Exercise prompt
When the string "Доступная" is part of a line in the data below, report the whole line.

Stored records:
══════
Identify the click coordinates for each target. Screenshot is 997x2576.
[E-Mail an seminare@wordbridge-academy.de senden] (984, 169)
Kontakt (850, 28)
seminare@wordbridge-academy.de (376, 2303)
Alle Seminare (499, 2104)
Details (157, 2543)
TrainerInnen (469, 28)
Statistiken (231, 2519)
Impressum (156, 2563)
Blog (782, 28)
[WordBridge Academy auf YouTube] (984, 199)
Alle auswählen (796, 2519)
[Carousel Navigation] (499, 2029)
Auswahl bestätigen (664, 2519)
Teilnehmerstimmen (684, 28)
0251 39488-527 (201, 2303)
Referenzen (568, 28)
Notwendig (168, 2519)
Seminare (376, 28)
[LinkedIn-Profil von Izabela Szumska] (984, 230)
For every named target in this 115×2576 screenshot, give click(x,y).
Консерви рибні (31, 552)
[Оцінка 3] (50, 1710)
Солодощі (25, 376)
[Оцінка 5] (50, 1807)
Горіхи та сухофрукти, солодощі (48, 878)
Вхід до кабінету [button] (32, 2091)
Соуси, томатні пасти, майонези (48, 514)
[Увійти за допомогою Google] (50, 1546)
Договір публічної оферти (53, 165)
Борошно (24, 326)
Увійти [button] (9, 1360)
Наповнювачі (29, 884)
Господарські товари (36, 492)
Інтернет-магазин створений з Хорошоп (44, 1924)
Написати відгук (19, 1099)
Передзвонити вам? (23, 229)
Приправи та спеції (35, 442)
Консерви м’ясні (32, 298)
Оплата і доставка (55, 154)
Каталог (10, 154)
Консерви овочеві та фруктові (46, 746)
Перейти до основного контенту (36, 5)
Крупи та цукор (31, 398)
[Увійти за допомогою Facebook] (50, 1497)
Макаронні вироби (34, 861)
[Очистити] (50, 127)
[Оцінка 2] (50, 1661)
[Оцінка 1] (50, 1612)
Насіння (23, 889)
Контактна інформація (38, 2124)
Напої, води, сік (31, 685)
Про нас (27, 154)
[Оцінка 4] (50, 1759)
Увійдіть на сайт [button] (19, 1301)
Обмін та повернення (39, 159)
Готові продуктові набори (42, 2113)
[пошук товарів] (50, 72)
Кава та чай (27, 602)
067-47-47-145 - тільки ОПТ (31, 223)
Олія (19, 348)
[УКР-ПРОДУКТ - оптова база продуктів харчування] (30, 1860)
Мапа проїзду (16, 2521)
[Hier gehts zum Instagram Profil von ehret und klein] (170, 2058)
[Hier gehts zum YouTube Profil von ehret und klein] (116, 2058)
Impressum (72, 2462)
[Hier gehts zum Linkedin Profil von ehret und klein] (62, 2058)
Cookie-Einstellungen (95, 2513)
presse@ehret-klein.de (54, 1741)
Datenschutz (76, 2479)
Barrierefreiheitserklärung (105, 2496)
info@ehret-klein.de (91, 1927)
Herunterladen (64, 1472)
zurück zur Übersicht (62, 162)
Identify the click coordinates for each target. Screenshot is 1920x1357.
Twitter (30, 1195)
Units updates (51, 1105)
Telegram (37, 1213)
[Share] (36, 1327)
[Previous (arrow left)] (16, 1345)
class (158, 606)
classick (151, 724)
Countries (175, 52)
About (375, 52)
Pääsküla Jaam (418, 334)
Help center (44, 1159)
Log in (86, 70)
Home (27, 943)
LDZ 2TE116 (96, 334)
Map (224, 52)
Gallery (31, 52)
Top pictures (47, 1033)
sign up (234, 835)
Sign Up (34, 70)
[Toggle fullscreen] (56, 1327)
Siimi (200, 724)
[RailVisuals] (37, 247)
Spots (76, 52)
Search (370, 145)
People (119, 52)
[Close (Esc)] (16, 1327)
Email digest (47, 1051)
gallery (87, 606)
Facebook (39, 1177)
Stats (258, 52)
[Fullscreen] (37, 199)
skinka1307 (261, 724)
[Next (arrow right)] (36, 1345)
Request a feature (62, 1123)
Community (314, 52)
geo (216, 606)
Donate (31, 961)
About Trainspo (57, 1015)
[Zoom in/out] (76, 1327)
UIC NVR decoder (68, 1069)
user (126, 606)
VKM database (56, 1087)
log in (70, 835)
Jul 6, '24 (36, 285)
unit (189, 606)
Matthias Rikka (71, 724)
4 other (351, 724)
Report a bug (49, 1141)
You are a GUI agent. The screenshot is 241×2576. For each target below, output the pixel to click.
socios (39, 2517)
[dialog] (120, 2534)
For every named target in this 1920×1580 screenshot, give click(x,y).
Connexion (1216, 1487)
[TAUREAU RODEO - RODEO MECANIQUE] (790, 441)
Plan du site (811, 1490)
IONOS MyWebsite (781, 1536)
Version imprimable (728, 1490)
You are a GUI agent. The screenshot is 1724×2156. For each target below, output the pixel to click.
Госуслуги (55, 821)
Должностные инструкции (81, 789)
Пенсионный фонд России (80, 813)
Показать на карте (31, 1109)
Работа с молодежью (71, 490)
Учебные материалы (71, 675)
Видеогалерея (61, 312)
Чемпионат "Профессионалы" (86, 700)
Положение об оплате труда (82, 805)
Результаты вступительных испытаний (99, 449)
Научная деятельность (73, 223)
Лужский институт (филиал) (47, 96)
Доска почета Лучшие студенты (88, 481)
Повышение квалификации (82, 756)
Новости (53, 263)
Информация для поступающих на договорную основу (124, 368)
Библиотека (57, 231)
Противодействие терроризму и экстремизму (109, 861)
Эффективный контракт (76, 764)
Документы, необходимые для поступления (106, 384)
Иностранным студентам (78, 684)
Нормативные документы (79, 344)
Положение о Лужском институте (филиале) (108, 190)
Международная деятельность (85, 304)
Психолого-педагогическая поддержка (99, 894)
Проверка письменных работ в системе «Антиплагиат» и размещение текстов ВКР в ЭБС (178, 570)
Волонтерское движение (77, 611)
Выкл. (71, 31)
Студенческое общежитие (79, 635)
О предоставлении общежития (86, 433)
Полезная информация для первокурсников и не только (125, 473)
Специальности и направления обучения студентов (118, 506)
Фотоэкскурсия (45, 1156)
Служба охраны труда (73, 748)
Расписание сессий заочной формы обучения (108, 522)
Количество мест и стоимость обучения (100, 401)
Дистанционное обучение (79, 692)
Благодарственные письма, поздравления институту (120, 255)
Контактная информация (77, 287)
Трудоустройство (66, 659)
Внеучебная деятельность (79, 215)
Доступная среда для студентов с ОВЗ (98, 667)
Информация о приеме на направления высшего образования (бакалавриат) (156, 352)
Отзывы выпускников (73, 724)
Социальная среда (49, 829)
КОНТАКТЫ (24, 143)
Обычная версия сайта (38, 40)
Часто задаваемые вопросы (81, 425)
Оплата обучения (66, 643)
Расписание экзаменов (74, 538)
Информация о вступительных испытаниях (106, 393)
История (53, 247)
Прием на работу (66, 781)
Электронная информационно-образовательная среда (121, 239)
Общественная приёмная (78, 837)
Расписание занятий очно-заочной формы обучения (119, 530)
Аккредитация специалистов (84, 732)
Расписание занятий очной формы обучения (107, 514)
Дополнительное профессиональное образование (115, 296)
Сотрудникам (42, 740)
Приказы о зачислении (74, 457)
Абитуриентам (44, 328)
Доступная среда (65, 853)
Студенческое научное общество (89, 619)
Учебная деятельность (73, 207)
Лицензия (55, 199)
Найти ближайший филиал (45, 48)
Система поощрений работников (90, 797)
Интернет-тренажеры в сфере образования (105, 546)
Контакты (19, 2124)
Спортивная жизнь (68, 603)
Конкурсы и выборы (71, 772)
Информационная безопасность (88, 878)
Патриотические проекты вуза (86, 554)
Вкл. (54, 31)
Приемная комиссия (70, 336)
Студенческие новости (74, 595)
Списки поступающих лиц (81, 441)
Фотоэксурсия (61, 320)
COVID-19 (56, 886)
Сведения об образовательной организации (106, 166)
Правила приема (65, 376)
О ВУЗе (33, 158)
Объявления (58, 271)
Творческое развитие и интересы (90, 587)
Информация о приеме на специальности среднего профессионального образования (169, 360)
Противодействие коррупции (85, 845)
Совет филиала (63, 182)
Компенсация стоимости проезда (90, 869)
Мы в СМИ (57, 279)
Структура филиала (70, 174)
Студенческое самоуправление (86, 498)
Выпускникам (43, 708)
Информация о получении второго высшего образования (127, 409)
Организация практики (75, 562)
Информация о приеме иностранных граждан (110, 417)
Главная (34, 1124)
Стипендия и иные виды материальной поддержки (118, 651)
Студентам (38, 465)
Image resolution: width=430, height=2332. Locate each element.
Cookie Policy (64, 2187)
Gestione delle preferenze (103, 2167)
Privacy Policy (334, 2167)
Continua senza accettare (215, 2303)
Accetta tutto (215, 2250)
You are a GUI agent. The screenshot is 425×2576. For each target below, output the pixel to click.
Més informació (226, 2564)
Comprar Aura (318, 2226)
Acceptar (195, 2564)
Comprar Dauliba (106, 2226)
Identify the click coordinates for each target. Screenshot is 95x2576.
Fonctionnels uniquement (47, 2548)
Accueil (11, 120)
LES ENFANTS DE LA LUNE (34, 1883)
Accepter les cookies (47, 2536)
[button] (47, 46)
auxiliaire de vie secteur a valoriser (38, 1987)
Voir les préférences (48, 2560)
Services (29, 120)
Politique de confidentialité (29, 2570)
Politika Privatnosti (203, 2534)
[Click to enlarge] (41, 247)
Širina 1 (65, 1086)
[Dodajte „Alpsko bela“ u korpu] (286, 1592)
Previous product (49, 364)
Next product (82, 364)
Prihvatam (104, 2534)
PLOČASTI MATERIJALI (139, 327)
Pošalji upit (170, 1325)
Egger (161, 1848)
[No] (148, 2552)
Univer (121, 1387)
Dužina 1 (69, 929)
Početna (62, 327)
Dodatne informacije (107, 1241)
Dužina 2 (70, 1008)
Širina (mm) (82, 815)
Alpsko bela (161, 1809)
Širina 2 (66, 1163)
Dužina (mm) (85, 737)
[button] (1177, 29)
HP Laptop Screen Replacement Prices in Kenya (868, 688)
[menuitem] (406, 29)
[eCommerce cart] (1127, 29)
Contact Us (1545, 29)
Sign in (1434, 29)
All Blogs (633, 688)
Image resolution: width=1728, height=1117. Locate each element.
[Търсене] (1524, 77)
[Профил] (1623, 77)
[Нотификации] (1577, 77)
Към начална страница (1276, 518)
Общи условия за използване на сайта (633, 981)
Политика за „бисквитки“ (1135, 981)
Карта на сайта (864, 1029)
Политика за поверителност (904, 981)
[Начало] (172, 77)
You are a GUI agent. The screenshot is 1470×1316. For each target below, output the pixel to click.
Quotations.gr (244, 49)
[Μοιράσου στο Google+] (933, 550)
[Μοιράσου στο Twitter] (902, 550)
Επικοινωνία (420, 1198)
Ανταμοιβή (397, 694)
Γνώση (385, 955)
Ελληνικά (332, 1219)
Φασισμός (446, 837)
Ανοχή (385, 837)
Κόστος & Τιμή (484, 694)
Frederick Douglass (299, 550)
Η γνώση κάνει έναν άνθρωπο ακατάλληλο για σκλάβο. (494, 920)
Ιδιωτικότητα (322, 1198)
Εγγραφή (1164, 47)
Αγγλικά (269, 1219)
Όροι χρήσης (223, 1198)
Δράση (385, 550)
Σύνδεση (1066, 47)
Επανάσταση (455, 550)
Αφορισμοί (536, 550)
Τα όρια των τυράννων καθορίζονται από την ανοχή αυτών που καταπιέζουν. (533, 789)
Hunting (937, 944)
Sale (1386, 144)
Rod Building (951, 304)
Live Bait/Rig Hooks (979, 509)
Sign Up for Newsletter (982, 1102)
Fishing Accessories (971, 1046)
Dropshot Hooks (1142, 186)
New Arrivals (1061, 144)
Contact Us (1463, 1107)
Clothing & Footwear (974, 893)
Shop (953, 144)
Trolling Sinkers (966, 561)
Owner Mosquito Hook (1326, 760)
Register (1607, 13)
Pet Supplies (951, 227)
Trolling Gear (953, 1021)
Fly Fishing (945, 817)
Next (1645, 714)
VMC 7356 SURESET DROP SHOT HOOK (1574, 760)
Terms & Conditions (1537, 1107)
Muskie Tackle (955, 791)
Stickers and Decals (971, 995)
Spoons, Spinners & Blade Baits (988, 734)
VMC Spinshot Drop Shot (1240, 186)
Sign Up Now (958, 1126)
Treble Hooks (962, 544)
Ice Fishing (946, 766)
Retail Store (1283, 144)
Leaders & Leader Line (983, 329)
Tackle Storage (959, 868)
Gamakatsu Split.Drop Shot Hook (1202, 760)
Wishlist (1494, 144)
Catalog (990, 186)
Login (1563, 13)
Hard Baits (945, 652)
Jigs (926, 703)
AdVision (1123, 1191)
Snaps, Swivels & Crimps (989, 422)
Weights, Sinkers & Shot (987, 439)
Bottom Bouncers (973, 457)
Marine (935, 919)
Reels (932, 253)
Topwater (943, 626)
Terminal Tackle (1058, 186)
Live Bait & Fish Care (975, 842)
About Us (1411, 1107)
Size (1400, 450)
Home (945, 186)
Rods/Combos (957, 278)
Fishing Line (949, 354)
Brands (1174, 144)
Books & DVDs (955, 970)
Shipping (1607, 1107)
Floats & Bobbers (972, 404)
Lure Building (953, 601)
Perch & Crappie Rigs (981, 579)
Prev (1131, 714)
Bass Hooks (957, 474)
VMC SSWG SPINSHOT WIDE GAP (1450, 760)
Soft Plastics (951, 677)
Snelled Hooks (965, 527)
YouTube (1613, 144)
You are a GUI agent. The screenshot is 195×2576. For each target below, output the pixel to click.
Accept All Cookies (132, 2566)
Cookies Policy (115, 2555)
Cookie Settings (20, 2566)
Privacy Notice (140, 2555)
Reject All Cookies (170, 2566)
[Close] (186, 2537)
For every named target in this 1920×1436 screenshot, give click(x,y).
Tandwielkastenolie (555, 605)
══════
Exercise response
Доступная среда для студентов с ОВЗ (98, 667)
Доступная среда (65, 853)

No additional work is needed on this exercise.